Stella was vaguely uncomfortable. Meyers practiced a paternal attitude not only to her but, proving his interest to be neither prurient nor patronizing to her as a female, to all his employees. No matter that she knew he was utterly sincere, it rang oddly in the twenty-first century. Stella imagined that was how European employers behaved perhaps sixty years ago. She nodded. ‘Thank you, Mr. Meyers.’

‘Enjoy your vacation.’

He held the door for her and then stood looking through the glass at her until she climbed into her car in the reserved space six away from the front door. As always she felt a frisson of pride when her eye fell on the board nailed to the white wall: Dr. Stella Christopher, Vice-President, Clinical Testing. She waved to Meyers and drove to the security gate where she showed her pass despite the fact that the guard knew her well: ‘Leaving early for your vacation, Dr. Christopher?’ She dropped the top and let the wind rustle her hair as she drove into Boston. On the Expressway the fumes became too much and she put the top back up, closed all the windows and switched the air conditioning to recycle; she left work earlier than usual but the rush hour was already in full noxious charge.

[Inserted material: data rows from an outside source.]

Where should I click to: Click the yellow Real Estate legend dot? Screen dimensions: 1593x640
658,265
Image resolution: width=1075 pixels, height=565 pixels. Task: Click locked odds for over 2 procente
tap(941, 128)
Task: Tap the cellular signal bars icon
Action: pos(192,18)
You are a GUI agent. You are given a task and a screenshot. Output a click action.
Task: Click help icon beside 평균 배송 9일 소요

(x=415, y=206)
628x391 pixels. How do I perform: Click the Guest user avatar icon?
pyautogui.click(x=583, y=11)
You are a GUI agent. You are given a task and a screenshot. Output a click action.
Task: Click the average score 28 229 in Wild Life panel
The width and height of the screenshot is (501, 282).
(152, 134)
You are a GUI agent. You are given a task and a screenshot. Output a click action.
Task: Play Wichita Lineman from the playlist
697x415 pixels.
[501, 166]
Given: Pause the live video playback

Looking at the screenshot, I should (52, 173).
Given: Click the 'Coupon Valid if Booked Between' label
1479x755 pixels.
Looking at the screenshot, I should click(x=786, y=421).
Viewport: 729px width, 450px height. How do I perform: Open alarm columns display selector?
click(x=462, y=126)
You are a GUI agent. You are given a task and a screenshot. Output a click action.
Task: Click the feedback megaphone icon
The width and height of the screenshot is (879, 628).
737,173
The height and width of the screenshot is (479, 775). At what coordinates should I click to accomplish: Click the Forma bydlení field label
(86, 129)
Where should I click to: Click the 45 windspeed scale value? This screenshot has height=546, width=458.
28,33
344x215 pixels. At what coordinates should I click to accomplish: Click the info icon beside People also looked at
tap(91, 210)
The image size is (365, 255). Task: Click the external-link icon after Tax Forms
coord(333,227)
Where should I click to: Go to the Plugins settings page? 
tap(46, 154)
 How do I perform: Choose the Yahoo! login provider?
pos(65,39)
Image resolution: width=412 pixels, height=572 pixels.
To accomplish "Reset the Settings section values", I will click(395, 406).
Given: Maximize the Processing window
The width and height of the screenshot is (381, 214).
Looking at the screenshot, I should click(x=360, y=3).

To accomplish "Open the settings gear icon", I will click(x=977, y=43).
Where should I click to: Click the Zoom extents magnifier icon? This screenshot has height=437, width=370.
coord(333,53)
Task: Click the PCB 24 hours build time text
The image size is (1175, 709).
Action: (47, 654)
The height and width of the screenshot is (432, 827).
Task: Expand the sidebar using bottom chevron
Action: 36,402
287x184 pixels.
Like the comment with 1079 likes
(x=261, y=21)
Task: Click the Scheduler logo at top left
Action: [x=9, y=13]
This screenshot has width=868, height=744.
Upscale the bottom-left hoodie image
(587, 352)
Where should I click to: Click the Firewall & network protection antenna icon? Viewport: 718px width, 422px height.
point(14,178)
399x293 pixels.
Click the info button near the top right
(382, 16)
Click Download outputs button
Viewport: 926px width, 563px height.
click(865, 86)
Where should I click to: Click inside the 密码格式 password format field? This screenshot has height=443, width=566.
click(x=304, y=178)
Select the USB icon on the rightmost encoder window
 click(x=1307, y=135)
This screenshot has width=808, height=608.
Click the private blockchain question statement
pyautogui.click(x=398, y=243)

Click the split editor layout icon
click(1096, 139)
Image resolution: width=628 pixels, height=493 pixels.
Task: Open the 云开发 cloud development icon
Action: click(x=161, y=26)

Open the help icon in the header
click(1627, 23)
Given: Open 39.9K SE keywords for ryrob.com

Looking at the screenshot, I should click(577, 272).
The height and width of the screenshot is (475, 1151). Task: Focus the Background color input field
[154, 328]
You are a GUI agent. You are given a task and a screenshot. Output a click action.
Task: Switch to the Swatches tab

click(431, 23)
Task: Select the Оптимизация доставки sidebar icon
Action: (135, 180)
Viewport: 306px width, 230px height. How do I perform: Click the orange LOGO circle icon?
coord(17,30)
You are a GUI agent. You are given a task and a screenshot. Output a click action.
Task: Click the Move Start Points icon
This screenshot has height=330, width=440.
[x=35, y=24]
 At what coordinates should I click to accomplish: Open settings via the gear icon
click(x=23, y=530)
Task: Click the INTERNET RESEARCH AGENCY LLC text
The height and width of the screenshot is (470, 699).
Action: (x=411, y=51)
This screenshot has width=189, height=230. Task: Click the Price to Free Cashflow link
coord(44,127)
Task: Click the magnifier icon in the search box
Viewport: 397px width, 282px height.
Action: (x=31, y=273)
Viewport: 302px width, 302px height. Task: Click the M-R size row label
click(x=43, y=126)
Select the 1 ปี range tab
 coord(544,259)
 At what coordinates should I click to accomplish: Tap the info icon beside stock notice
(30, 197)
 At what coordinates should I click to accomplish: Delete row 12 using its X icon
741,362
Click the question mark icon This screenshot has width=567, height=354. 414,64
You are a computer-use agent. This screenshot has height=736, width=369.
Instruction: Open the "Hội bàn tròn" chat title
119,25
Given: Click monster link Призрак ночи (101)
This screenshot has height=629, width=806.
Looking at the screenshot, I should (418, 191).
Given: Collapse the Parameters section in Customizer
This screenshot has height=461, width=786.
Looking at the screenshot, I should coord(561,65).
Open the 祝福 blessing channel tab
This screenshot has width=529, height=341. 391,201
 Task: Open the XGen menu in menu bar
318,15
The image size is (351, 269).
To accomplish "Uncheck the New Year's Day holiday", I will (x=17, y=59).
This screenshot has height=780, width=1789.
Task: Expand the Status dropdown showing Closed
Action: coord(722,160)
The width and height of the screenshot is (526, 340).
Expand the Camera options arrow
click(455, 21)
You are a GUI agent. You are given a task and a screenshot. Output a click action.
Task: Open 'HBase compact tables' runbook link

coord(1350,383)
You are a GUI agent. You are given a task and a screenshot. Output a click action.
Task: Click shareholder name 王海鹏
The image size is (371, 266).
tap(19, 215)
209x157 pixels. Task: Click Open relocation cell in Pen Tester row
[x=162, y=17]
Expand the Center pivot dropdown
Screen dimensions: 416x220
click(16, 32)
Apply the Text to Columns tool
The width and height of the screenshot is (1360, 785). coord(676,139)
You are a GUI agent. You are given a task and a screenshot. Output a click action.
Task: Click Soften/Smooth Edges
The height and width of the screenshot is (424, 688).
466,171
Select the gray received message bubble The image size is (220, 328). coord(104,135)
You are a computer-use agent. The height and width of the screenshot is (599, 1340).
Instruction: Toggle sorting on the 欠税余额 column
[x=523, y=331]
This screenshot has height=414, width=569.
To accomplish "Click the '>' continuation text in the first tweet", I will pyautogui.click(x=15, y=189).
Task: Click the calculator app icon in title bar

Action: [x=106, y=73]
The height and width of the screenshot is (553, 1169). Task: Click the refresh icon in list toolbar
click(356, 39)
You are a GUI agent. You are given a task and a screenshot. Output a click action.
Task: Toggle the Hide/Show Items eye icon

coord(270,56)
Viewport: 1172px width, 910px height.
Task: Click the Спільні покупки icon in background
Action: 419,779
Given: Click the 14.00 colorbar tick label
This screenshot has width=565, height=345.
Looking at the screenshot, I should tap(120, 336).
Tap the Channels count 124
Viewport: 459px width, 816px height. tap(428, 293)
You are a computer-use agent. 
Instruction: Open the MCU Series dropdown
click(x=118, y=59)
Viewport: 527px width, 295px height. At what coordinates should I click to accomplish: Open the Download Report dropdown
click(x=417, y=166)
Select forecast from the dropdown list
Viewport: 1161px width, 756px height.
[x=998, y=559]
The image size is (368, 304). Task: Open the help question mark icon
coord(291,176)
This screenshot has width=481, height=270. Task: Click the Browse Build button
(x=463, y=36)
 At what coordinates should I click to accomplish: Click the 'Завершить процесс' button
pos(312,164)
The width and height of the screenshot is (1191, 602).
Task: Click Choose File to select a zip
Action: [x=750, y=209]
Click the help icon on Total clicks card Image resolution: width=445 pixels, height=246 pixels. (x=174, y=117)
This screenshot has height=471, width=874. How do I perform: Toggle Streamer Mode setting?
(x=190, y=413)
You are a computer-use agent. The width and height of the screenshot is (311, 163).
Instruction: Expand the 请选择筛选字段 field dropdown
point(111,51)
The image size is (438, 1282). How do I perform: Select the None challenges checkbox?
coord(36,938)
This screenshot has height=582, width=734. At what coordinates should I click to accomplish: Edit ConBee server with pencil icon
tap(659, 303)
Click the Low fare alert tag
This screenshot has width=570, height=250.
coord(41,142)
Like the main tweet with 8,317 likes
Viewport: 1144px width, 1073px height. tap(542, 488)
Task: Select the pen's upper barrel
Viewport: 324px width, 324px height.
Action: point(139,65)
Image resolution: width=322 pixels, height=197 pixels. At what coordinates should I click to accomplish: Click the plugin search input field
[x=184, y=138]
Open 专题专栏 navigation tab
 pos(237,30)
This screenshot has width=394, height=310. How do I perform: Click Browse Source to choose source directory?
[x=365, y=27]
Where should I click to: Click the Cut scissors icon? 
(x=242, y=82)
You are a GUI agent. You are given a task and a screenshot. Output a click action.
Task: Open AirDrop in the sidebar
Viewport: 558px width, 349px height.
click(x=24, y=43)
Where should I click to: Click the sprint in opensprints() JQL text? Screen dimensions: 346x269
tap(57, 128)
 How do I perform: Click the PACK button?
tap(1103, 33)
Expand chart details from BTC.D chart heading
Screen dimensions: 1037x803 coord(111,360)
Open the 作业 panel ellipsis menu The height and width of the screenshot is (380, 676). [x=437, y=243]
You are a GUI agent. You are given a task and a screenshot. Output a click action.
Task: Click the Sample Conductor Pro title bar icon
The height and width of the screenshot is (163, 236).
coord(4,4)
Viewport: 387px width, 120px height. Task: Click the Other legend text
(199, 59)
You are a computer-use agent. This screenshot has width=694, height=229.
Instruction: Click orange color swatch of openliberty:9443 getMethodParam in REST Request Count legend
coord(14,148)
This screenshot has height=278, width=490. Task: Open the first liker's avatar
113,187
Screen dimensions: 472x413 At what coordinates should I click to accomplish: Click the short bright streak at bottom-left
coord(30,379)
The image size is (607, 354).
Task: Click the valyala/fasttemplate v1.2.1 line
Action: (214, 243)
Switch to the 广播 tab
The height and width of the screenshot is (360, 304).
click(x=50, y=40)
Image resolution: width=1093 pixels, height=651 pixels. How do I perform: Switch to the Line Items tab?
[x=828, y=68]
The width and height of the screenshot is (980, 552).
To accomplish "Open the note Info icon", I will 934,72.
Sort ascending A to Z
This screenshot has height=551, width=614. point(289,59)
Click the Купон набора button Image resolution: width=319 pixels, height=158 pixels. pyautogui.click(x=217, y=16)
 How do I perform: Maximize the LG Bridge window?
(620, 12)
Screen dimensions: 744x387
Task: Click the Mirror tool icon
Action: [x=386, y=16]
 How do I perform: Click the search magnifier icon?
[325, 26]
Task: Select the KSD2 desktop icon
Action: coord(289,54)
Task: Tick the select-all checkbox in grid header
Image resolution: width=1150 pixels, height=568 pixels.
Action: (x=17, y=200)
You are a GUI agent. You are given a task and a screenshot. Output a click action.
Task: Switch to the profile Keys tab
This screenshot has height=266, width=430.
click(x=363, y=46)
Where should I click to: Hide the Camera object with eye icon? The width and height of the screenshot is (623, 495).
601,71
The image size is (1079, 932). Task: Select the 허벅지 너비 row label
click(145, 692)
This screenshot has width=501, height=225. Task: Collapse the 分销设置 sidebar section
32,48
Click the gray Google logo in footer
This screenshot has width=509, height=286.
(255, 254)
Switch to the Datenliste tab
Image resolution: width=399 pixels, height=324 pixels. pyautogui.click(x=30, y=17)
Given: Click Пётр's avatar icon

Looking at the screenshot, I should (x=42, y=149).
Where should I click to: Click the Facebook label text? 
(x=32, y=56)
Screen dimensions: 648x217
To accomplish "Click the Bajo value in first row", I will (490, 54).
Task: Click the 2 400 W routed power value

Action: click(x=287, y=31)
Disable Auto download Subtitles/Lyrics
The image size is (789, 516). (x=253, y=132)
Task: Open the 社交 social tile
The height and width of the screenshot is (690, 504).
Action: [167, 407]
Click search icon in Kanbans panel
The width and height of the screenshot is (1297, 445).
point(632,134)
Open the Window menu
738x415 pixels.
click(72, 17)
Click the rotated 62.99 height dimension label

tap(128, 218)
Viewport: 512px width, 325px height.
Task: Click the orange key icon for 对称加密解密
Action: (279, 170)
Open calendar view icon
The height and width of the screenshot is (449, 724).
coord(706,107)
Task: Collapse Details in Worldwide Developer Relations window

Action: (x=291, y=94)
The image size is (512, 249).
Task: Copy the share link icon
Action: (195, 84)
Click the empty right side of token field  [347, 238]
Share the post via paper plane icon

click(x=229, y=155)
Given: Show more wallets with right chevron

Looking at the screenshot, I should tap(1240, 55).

Stella hated the city — not just Boston, which was better than some, but all cities — though she realized that she was conditioned by the happenstance of birth and childhood on a Wyoming farm, and the quiet campuses, hushed offices and labs to which her chosen career led her. The most turbulent years of her life were spent as an intern at Massachusetts General in order to qualify as a general practitioner before she specialized in the clinical testing of ethical drugs. Rib brought into her life all the excitement she wanted.

She stopped her car at the pedestrian crossing and looked left at the condominium and then right at the marina. She lived in downtown Boston — how much further downtown can one go in any city than onto the old docks from the loins of which the city sprung and spread? — because it was convenient to the marina where she kept her thirty-foot sailboat. On summer evenings she would often sail for two or three hours after work. But there was too much to do if they were to leave first thing in the morning.

She punched the button to open the door to the condo parking basement and drove forward but immediately braked when she saw the pedestrian on the crossing. His face was obscured behind the tall bag of groceries in his arm but she recognized him from his bearing. She wound the window down.

‘Is your mother better, Jake?’

Jake put his groceries on the hood of her car and leaned on his arms on the windowsill. He was thirty-one, two years younger than Stella, but sun and wind had weathered him until he looked much older, except when he smiled boyishly. He lived aboard his forty-five foot powerboat. Jake claimed (though Stella no longer believed this) that his knowledge of the US coastline north of New York and his photographs of it would one day make a book. He was nuts about ships, the sea and photography, in that order, and he was not short of money to support his interests. In a way, Stella thought, it was a shame that a free spirit like Jake should feel constrained by society even to pretend that his enthusiasm would ever be put to productive use.

‘Don’t know. Couldn’t speak to her this morning. She was all doped up to keep the pain down. I’ll call again later. Are you sailing tonight?’

Stella shook her head. ‘I have to pack. Will you check my boat every now and again? Security at the gate there is rotten.’

‘Froggie Appleton’s ship was trashed over the weekend.’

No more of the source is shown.